Aksi dan tindakan tokoh (tingkah laku) sebagai pencerminan
kepribadian seseorang, dibentuk oleh lingkungan sosialnya, yang terdiri dari
sistem sosial dan budaya, maka penelaahan perilaku tokoh perlu dikaitkan
dengan lingkungan sosialnya. Dengan mengaitkan keduanya maka akan
diperoleh jawaban bahwa perilaku atau keadaan seperti yang dialami tokoh
berhubungan secara koheren dengan latar sosialnya.
Berangkat dari hal tersebut, masalah yang ingin dikaji dalam penelitian
ini adalah :
1. Tindakan dan perilaku tokoh-tokoh dalam novel Bila Malam Bertambah
Malam karya Putu Wijaya.
2. Sistem budaya apa yang mempengaruhi tindakan dan perilaku tokoh-
tokoh tersebut.
5
3. Sistem sosial apa yang melingkungi tokoh-tokoh tersebut dalam
berinteraksi.
1.4 Tujuan Penelitian
Ada dua tujuan yang dapat dicapai dalam penulisan penelitian. Menurut
Hirstone (1986 : 31) tujuan tersebut adalah tujuan informatif dan tujuan
persuasif. Penelitian yang bertujuan informatif biasanya menyajikan jawaban-
jawaban atau pemecahan terhadap suatu masalah yang dikaji.

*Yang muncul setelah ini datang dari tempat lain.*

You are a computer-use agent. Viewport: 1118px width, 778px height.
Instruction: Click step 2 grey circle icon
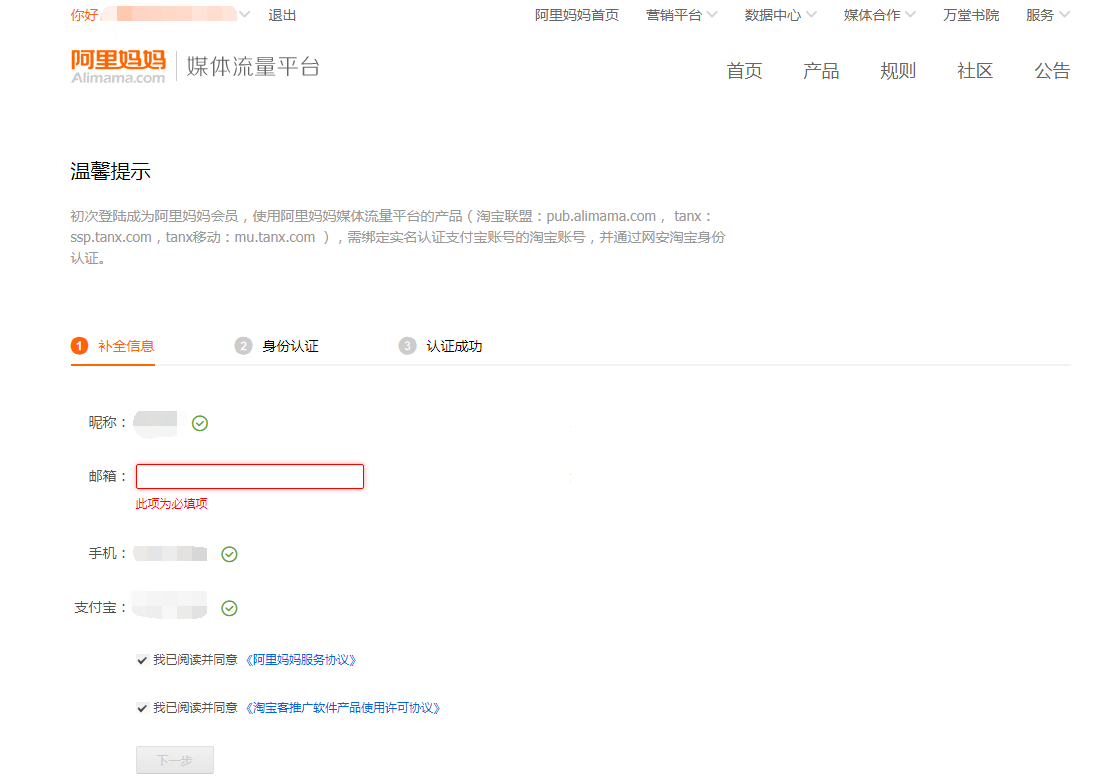[x=243, y=346]
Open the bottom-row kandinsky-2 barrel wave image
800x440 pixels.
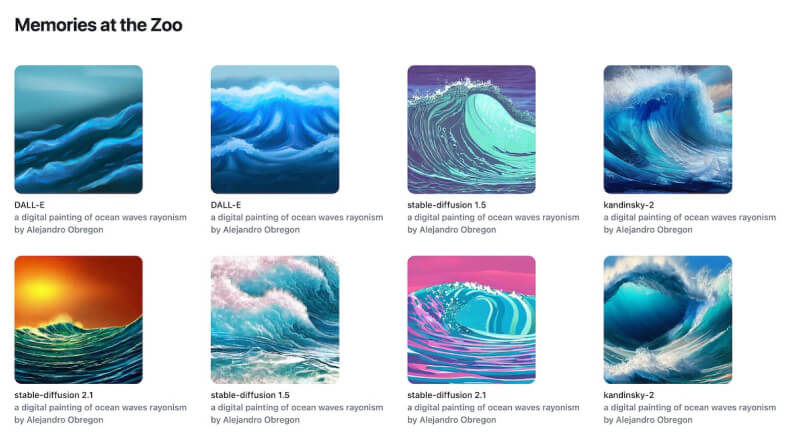[668, 320]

Sebaliknya
penelitian yang bertujuan persuasif biasanya mengajak pembaca untuk
memiliki konsepsi yang sama dengan yang dipunyai oleh penulis penelitian
terhadap masalah yang dihadapi.
Bertolak dari hal tersebut, tujuan informatif yang ingin disampaikan
dalam penelitian ini adalah :
1. Menguraikan perilaku dan tindakan tokoh-tokoh dan sistem sosial serta
sistem budaya yang melingkungi tokoh tersebut.
2. Memaparkan pengaruh aspek sosial yang berupa sistem budaya dan sosial
terhadap perilaku tokoh dalam berinteraksi dengan sesamanya.
1.5 Manfaat Penelitian
Definisi kritik sastra menurut Hardjana (1985 : 11) adalah hasil usaha
pembaca dalam mencari dan menentukan nilai hakiki karya sastra lewat
pemahaman dan penafsiran sistematik yang dinyatakan dalam bentuk tertulis.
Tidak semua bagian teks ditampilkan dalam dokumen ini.